Danse. Le chorégraphe genevois Foofwa d’Imobilité présentera quatre pièces au Théâtre de Vidy (deux reprises et deux créations) et s’apprête à occuper l’Orangerie, à Genève. Rencontre avec un fou dansant.
Il porte un nom fabuleux, créé de toutes pièces. En 1998, à 29 ans, Frédéric Gafner a décidé de s’appeler Foofwa d’Imobilité. Une boutade lancée par un de ses camarades, alors qu’il était danseur chez Merce Cunningham. Un nom qui semble unir les notions de vitesse et de statisme. Quoi de mieux pour un danseur? Car Foofwa ressemble à une onomatopée de bande dessinée, qui dirait le mouvement. Au nom d’un chaman qui deviendrait, tour à tour, le vent, un faune, Michael Jackson, un mouton ou Pina Bausch. Autant d’avatars que le chorégraphe met en scène dans ses pièces et ses performances. «Je n’ai pas envie de dire d’où vient ce nom. J’aimerais que chacun invente une histoire à ce sujet.»
Paradoxalement, celui qui revisite inlassablement l’histoire de la danse avait besoin de faire place nette. De couper, peut-être, sa généalogie (ses parents étaient danseurs). D’être un hapax, quelque chose qui n’avait jamais existé avant lui. Il dit d’ailleurs chercher de «nouveaux mouvements». «Par le travail et l’intuition, il faut cheminer jusqu’à une île inconnue et partager notre découverte avec les spectateurs. Il y a toujours une possibilité d’ajouter quelque chose à ce qu’il y a eu avant nous.»
Foofwa aimerait pouvoir entrer en scène, un soir, sans savoir quoi faire. Etre dans une ouverture totale à ce qui se passe en lui. «On ne joue pas, sur scène, on est soi-même. Comme quand on se brosse les dents. C’est Cunningham qui a introduit cette rupture dans l’histoire de la danse.» Foofwa a été élevé à la dure chez le chorégraphe américain. «Chez lui, on était surmenés, on était des chevaux!» se souvient-il. Aussitôt il rit, piaffe. Dans son studio de répétition genevois, il imite Michael Jackson arrivant aux enfers. Ou Merce, le grand, pendant ses répétitions. Mystérieuse transsubstantiation des âmes: il change de posture, de voix.
Des histoires en mouvement
Foofwa est discipliné mais foufou: un faune qui n’hésite pas à se mettre à poil sous les projecteurs. Il a trouvé son style en télescopant one man show et danse contemporaine. Un peu gogo danseur parfois, poète souvent: il raconte des histoires en mouvement.
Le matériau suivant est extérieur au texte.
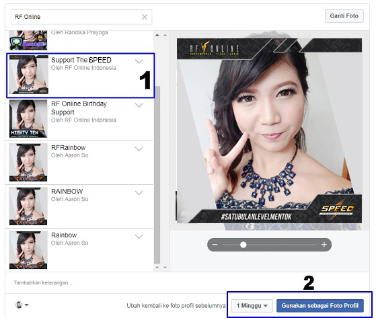Select the Support The SPEED frame thumbnail
Screen dimensions: 376x318
pyautogui.click(x=28, y=75)
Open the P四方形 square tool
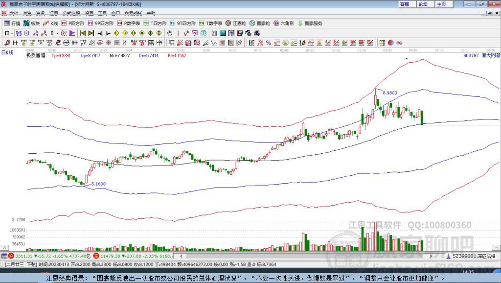Screen dimensions: 501x283 point(76,23)
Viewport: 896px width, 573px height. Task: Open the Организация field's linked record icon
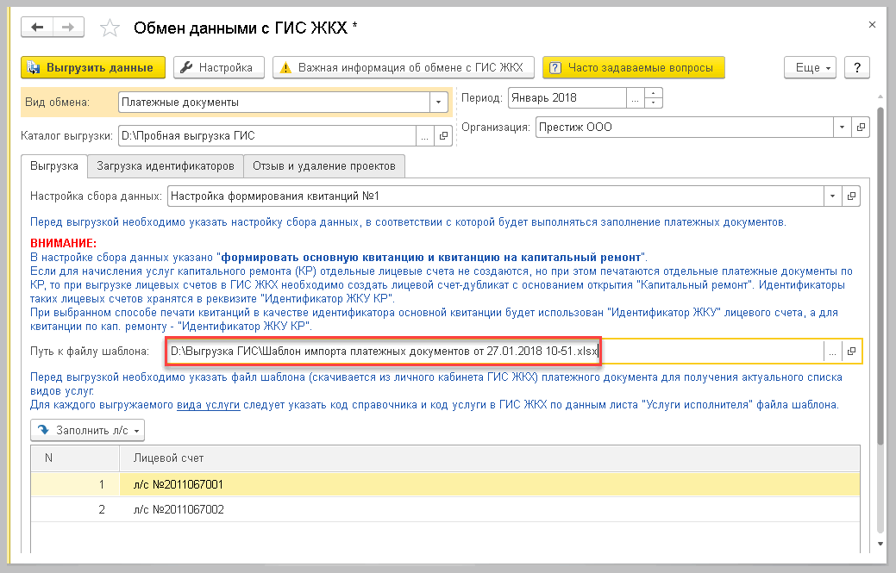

A Vidy, il reprend ce mois deux pièces, dans le prologue voulu par le nouveau directeur, Vincent Baudriller: Musings et Pina Jackson in Mercemoriam. La première rend hommage à Cunningham. Dans la seconde, Foofwa incarne successivement Michael Jackson, Pina Bausch et Merce Cunningham, «trois figures majeures de la danse, disparues en 2009». Puis il y aura deux créations, pour la saison prochaine: Au contraire et Les renards des surfaces. S’y ajoute une pièce à l’Orangerie, à Genève, cet été, Soi-même comme un autre, pour des danseurs avec handicap de la compagnie Danse-habile. Et le lancement, sur trois ans, d’un vaste projet: Utile/inutile, qui verra la création d’une compagnie de jeunes danseurs travaillant sur l’histoire de la danse. Foofwa continue de creuser son sillon, farouchement indépendant mais gardien de la tradition. Et avec humour. Comme si Coluche, qu’il admire tant, était devenu danseur étoile.
A découvrir
Quatre spectacles à découvrir au Théâtre de Vidy: Musings, 11 et 12 juin 2014; Pina Jackson in Mercemoriam, 13 et 14 juin 2014; Les Renards des surfaces, du 12 au 17 septembre 2014; Au contraire, du 20 au 31 janvier 2015. S’y ajoute Soi-même comme un autre, au Théâtre de l’Orangerie, à Genève, du 22 au 26 septembre 2014.